====== Extracted material

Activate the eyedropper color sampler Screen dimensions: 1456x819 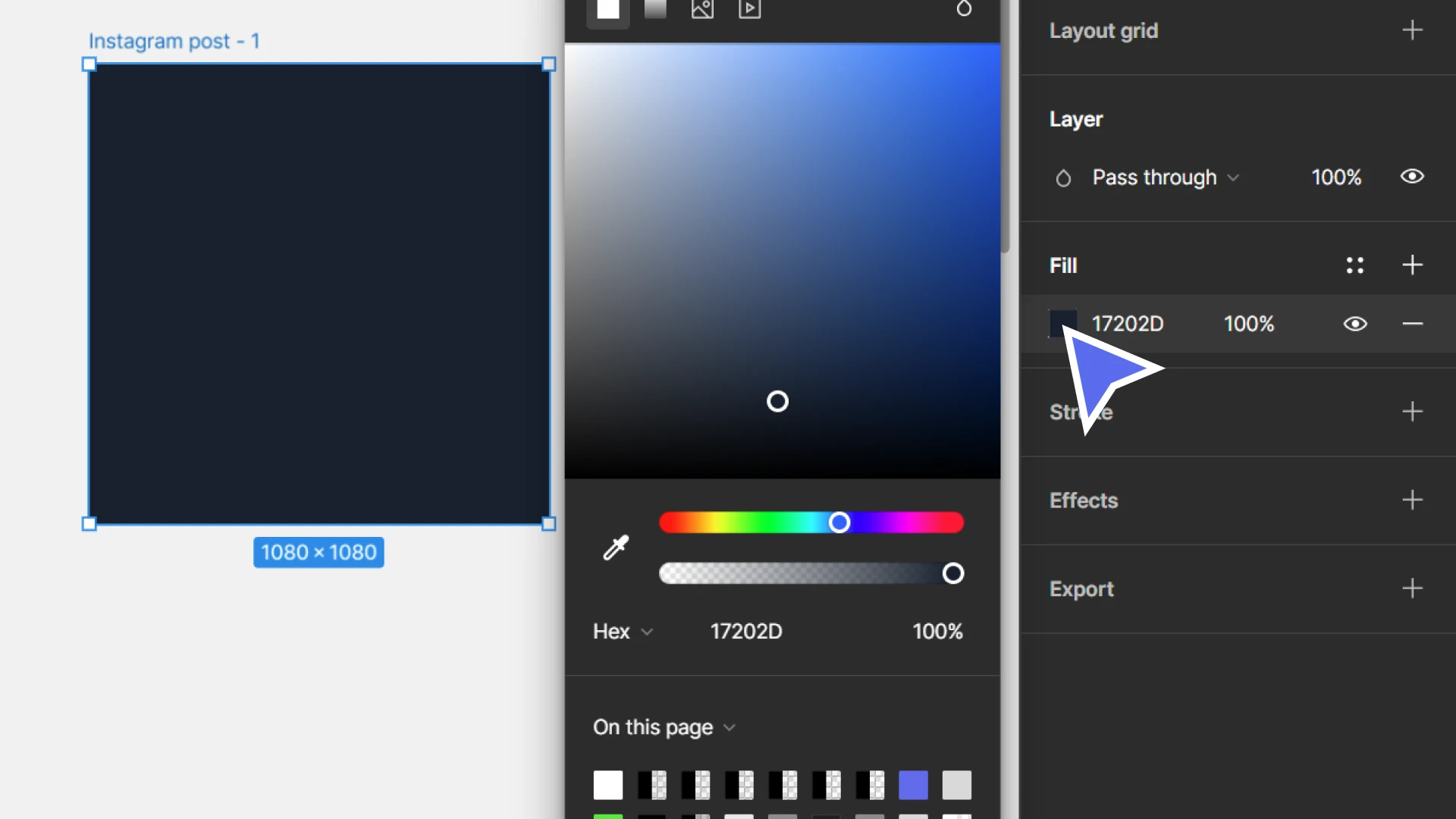click(x=614, y=548)
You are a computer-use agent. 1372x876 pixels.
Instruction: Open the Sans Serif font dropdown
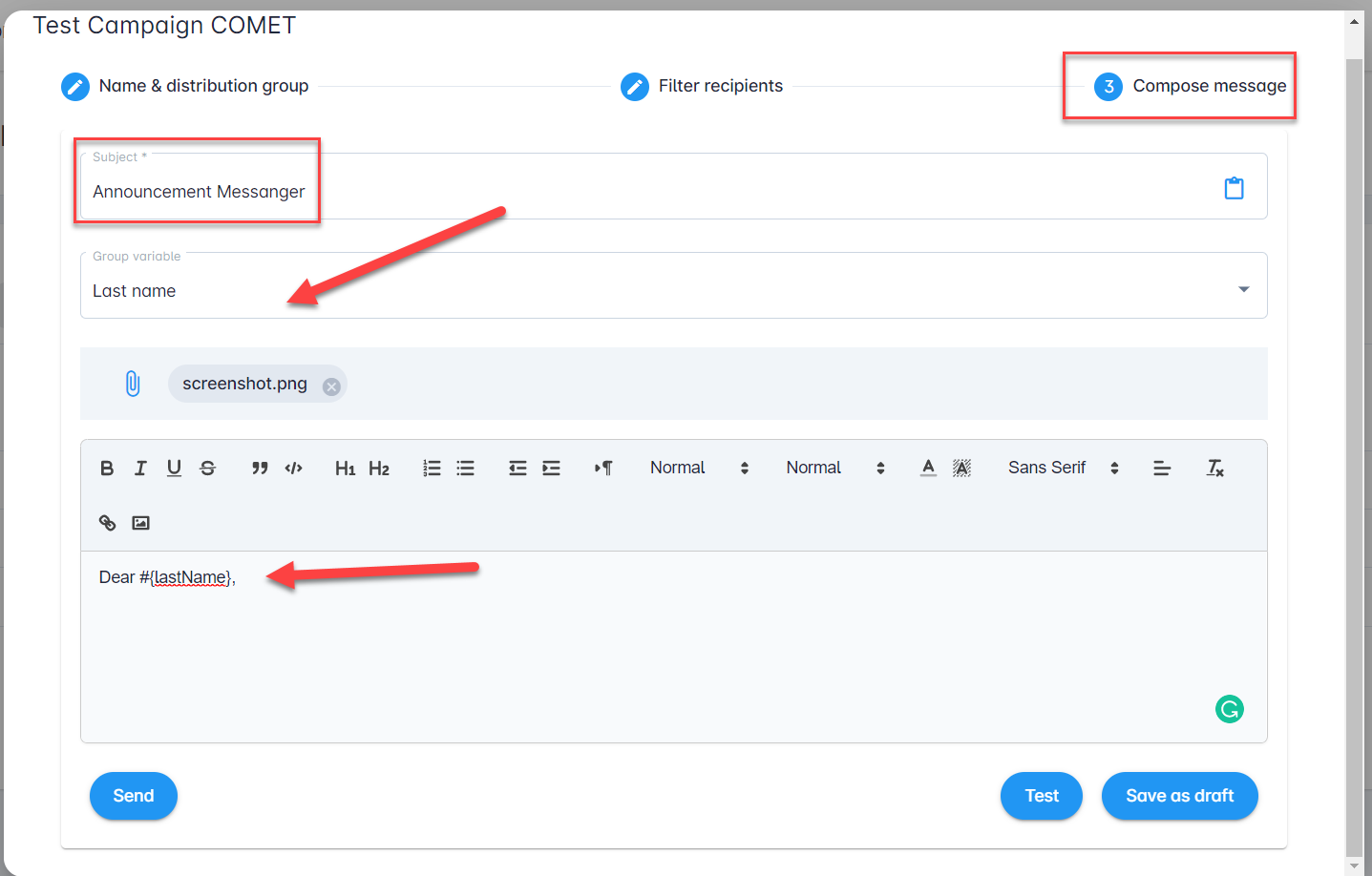tap(1063, 468)
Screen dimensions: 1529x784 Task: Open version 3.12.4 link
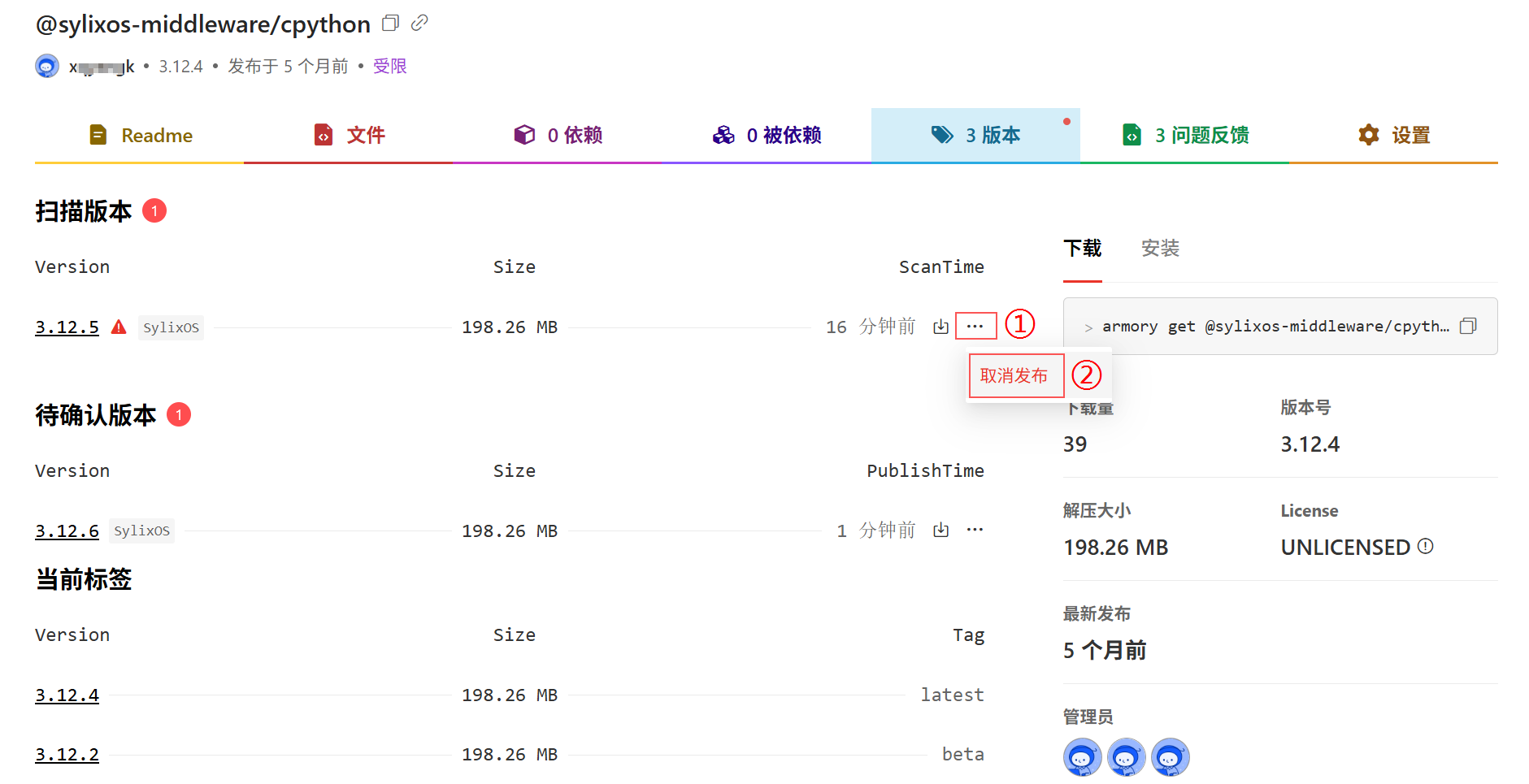67,695
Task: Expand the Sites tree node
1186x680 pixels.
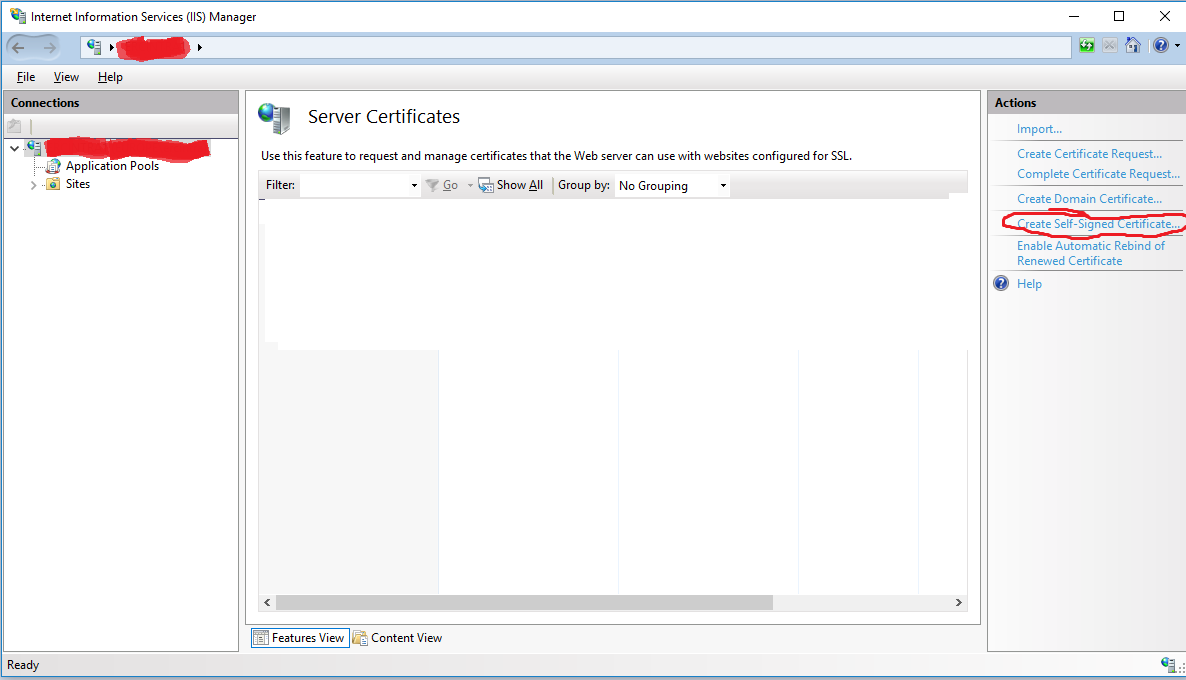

============

Starting at the line that contains "Task: Expand the Sites tree node" and ending at the close of the listing, express those lines as a JSON list of strings, one string per line, with blank lines and the pictures left out.

[
  "Task: Expand the Sites tree node",
  "1186x680 pixels."
]